We will get introduced to a few most important concepts: Diffraction and Polarisation along with the polarisation by scattering and reflection.

In this chapter, students will also get to learn about the validity of Ray Optics and Resolving Power of Optical Instruments alongside the Doppler Effect.

Now, let us move on to the important concepts and formulae related to NEET and NEET exams along with a few solved examples.

Wave Front

Huygens's Principle

Young's Double Slit Experiment

Principle of Superposition

Interference of Light

Doppler's Effect in Light

Polarisation

Diffraction of Light

Coherent And Non- Coherent Sources

Laser light of wavelength 630 nm incident on a pair of slits produces an interference pattern in which bright fringes are separated by 8.1mm. A second light produces an interference pattern in which the fringes are separated by 7.2mm. Calculate the wavelength of the second light.

Sol:

Given, $\lambda_{1}$ = 630nm and $\beta_{1}$ = 8.1mm

and $\beta_{2}$ = 7.2mm

$\beta = \dfrac{D\lambda}{d}$ for same value of D and d

$\beta$ is directly proportional to $\lambda$

Hence $\dfrac{\beta_{1}}{\beta_{2}}$ = $\dfrac{\lambda_{1}}{\lambda_{2}}$

So $\dfrac{8.1}{7.2}$ = $\dfrac{630}{\lambda_{2}}$ and

$\lambda_{2}$ = 560nm.

Therefore, the wavelength of the second light is 560 nm.
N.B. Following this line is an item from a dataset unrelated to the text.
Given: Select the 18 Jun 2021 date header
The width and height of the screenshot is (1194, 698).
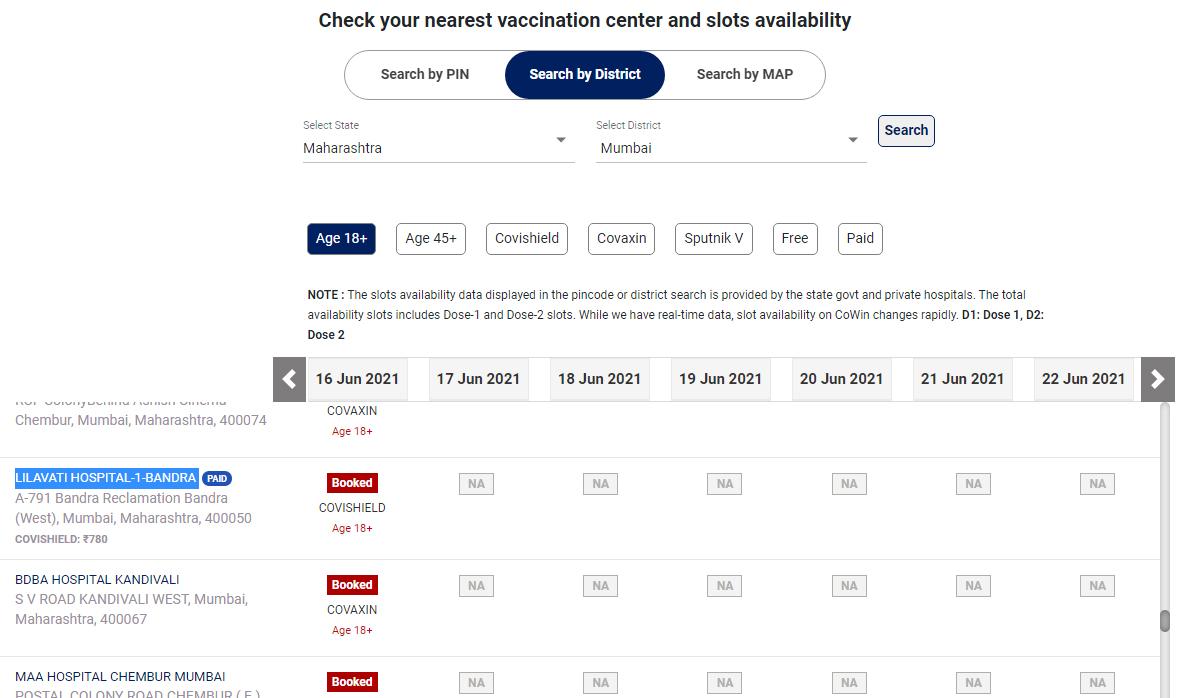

Key point: Here only the relationship between wavelength and fringe width should be known to students.

Find the distance for which ray optics is a good approximation for an aperture of 4mm and wavelength 400 nm.

Sol:

Given, a = 4mm, ${\lambda}$ = 400nm

$z_{f}$= $\dfrac{a^{2}}{\lambda}$

This $z_{f}$ is called Fresnel distance for which ray optics is an good approximation for aperture a and wavelength ${\lambda}$

$z_{f}$= $\dfrac{(4\times 10^{-3})^{2}}{4\times 10^{-7}}$

= 40m

Key point: Here only the relationship between aperture and wavelength should be known to students.
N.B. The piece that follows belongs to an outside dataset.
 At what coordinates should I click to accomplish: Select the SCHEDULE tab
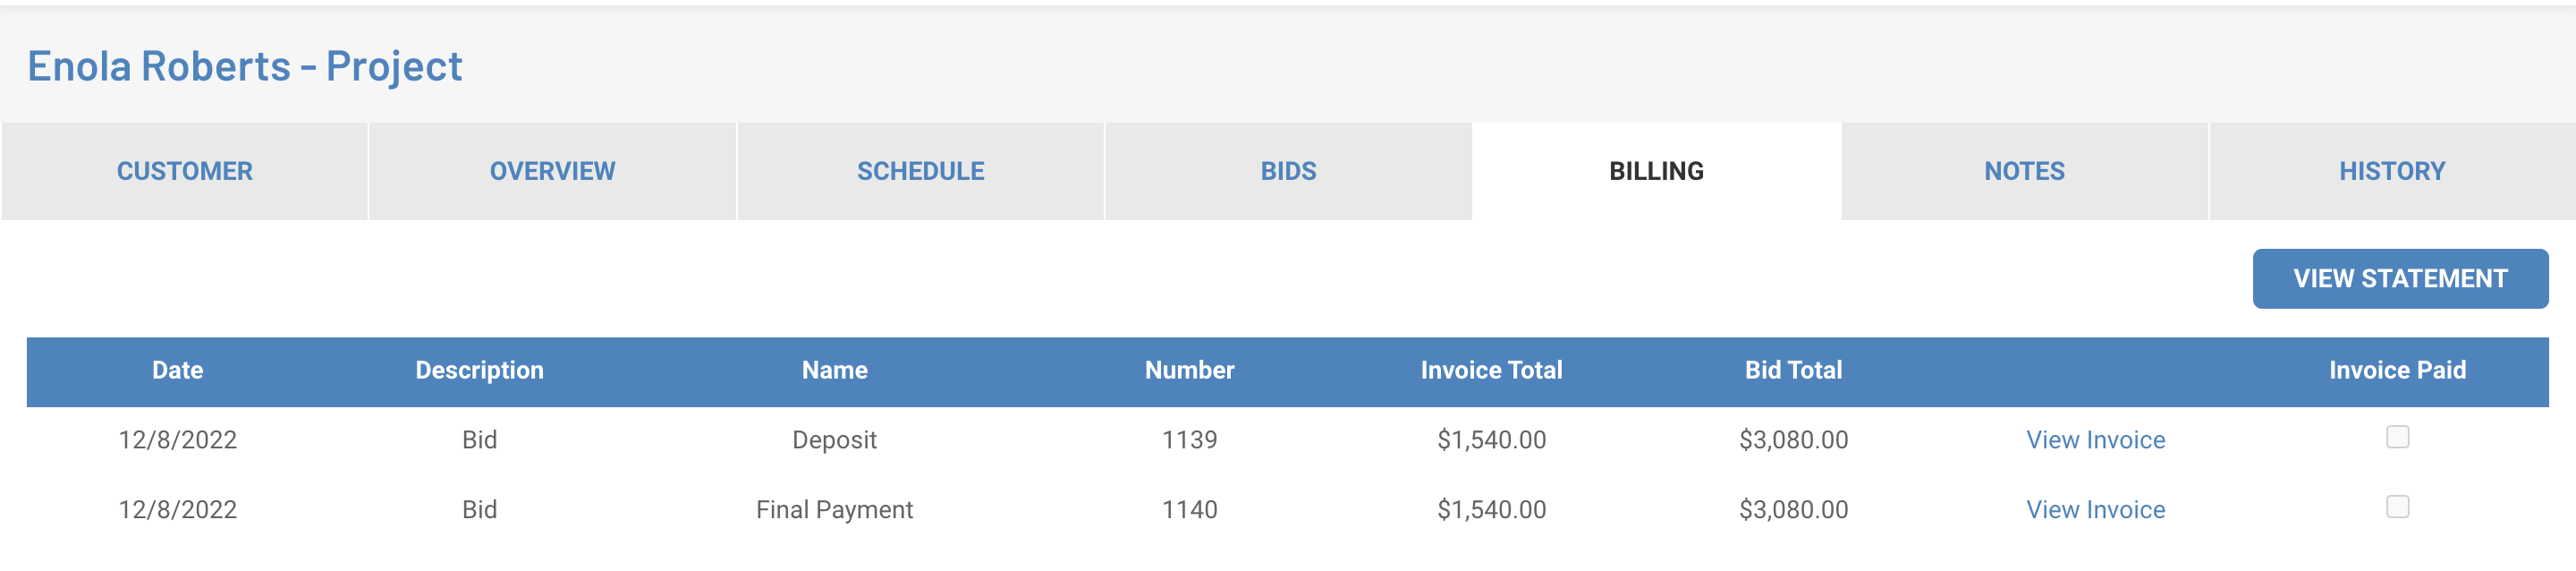(x=920, y=170)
A beam of light of wavelength 600 nm from a distant source falls on a single slit 1 mm wide and the resulting diffraction pattern is observed on a screen 2m away. The distance between the first and dark fringes on either side of the central bright fringe is

Sol:

Given wavelength = 600 nm , d = 1 mm = 10-3m and D = 2m

Hence, the central fringe width = $\dfrac{2D\lambda}{d}$

= $\dfrac{2 \times 2 \times 600 \times 10^{-9}}{1}$

=2.4mm

The distance between the first and dark fringes on either side of the central bright fringe is 2.4mm

Trick: Here the formula of diffraction in a single slit can be used directly.

In a double slit experiment, when light of wavelength 400 nm was used, the angular width of the first minima formed on a screen placed 1m away was found to be $0.2^{\circ}$. What will be the angular width of the first minima, if the entire experimental apparatus is immersed in water? (Refractive Index of water = 4/3)

Sol:

Given wavelength = 400 nm, Refractive index of water = 4/3, angular width in air = $0.2^{\circ}$.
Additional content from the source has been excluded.